Wedding Invitation Wording

Parents and Wedding Invitation Wording

The last thing newlyweds want to do is brew anger amongst one of their parents. Unfortunately, inappropriate wedding invitation wording makes this an easy task. By inappropriate, we’re not referring to vulgar language or blatant misspelling, but rather name omissions. You’d be surprised how easily a missing name on your wedding invitation wording can set off a tidal wave of anger. Since we know many of you are stuck trying to decide whether to include both the names of you and your groom’s parents, we thought we’d share some suggestions to ease the burden of making a decision. Please note that some of the following recommendations may return to bite you in the butt. Take extra time to think things through before omitting any sort of names from your wedding invitation wording.

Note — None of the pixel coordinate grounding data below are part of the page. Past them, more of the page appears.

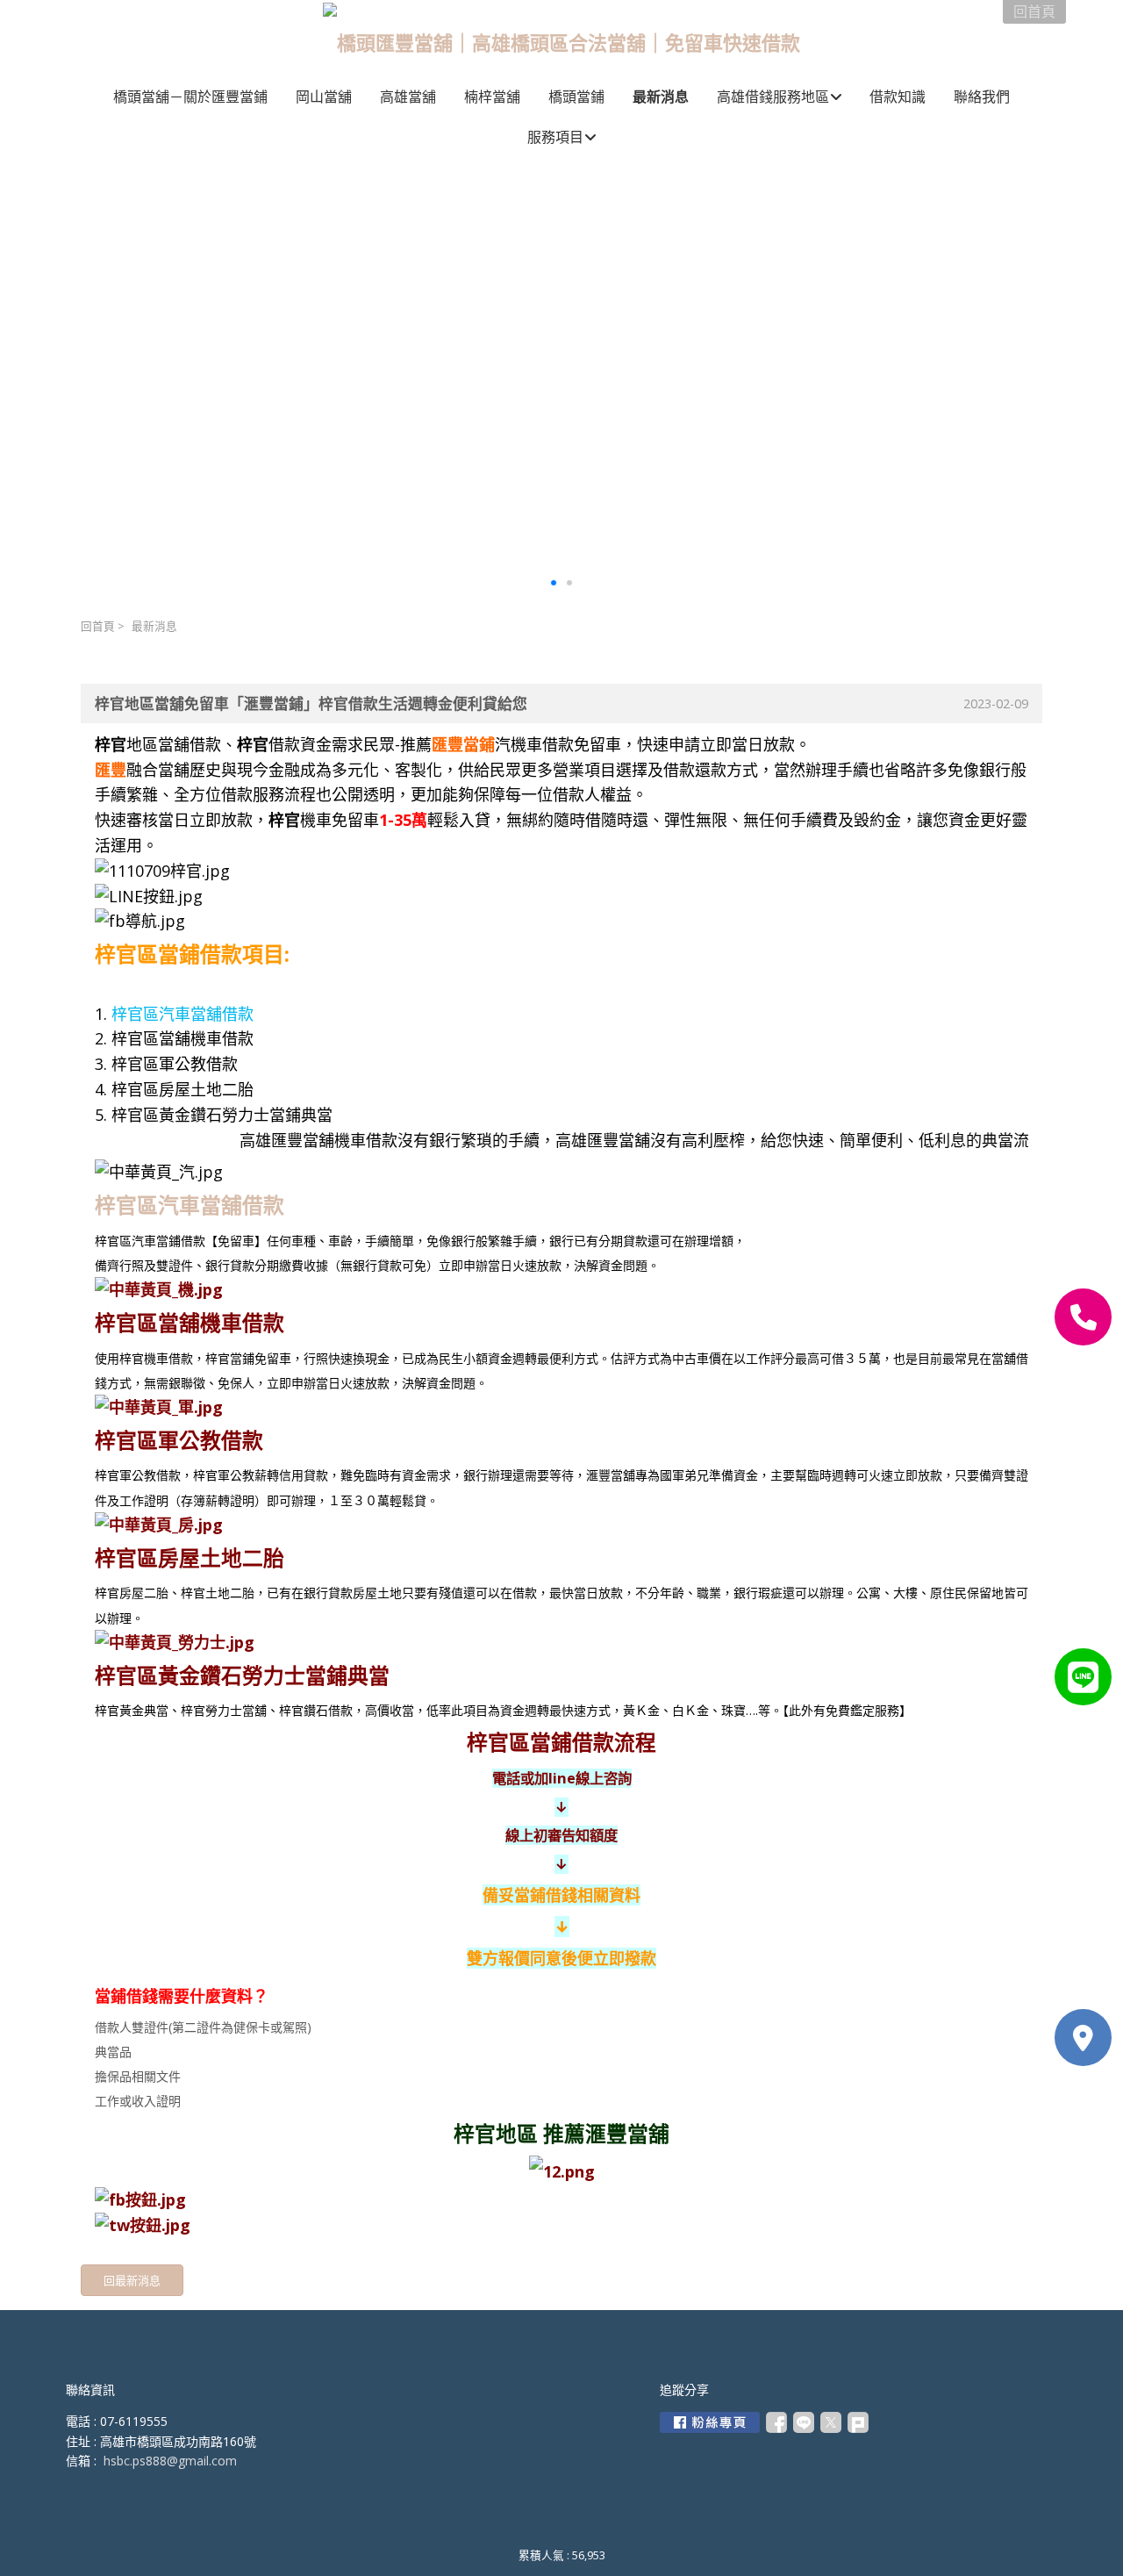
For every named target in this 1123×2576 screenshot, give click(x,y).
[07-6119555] (1083, 1316)
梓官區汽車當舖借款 (182, 1013)
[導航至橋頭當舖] (1083, 2037)
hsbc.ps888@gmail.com (170, 2460)
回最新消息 (132, 2280)
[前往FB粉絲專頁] (710, 2422)
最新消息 (154, 626)
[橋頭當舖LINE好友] (1083, 1676)
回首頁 (98, 626)
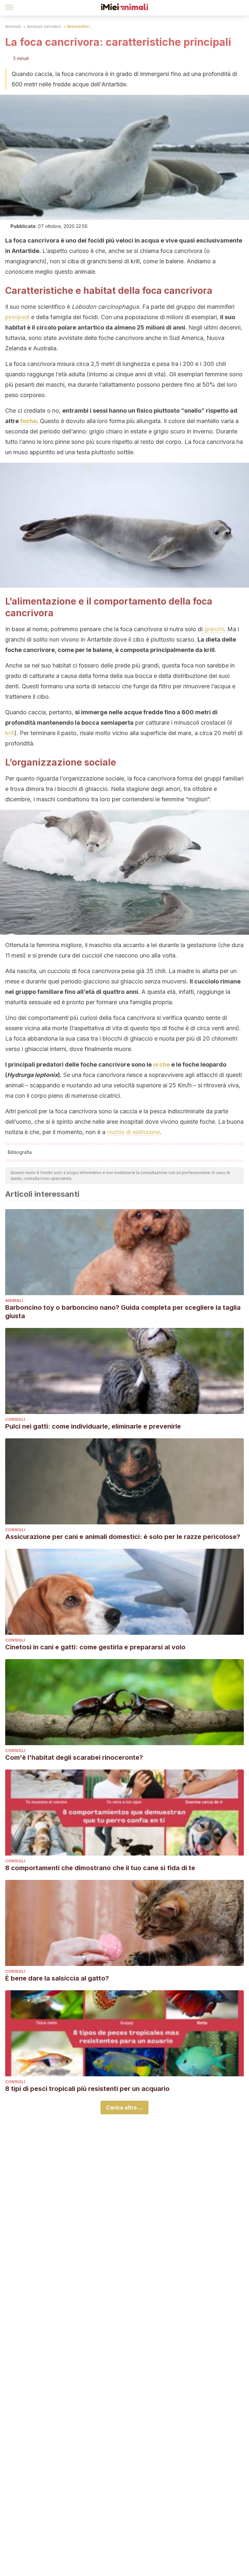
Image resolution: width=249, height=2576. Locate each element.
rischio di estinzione (133, 1132)
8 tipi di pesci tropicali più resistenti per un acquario (87, 2089)
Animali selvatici (44, 26)
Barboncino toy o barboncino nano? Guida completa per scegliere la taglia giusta (123, 1312)
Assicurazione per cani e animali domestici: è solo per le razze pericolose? (122, 1537)
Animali (13, 26)
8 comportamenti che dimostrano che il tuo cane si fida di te (100, 1868)
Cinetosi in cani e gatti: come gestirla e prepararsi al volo (95, 1647)
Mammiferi (78, 26)
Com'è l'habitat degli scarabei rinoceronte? (74, 1757)
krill (9, 733)
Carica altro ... (124, 2107)
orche (161, 1064)
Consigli (15, 1419)
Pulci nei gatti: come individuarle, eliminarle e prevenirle (93, 1426)
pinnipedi (17, 317)
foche (28, 421)
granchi (214, 629)
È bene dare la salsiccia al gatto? (57, 1978)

How do most people decide what names go on their wedding invitation? Simple, they look to see whose family (either the bride’s or grooms) has contributed the most money to the wedding. While you’re free to use money as the basis for whose name makes it in your wedding invitation wording, we don’t recommend taking this approach. You have to remember that you and your groom’s families may come from different backgrounds bearing varying financial situations. There’s not sense in penalizing one of your families because they simply can’t afford paying for some portion of your wedding. If either of your families didn’t contribute because they didn’t feel like it, that still doesn’t constitute striking their name from the wedding invitation wording. While we could agree that they would deserve a name omission, you really don’t want to create a hostile environment between you and your groom and members of your/his family. Such conflict could deteriorate the quality of your wedding and thus we can conclude it’s senseless to spur it.

If you happen to be really set on the idea of omitting someone(s) name from the wedding invite wording, you should seriously consider contacting the person. Surprisingly, the person(s) may not mind as much as you may think. If they have some sort of objection to having their name(s) omitted from the wedding invite wording, try to give them some reasons why you feel it is appropriate. If they continue to object to the action, thank them for their input and continue toggling the idea.

Just a quick reminder: be sure to consult your future spouse before finalizing the omission of a person’s name from the wedding invitation wording. This is always a good idea as it will ensure that conflict doesn’t develop between you and your future spouse. You want to keep conflicts minimal into hopefully long after you’ve been married.

Now that you’ve absorbed what has been said above, we encourage you to carefully think about who you’re not going to incorporate into your wedding invitation wording and why. Don’t be rash and make an omission without consulting anyone. Take your time, inform all the appropriate parties, and take all the other appropriate communicative channels. This will guarantee minimal speed bumps in planning and subsequently enjoying your wedding.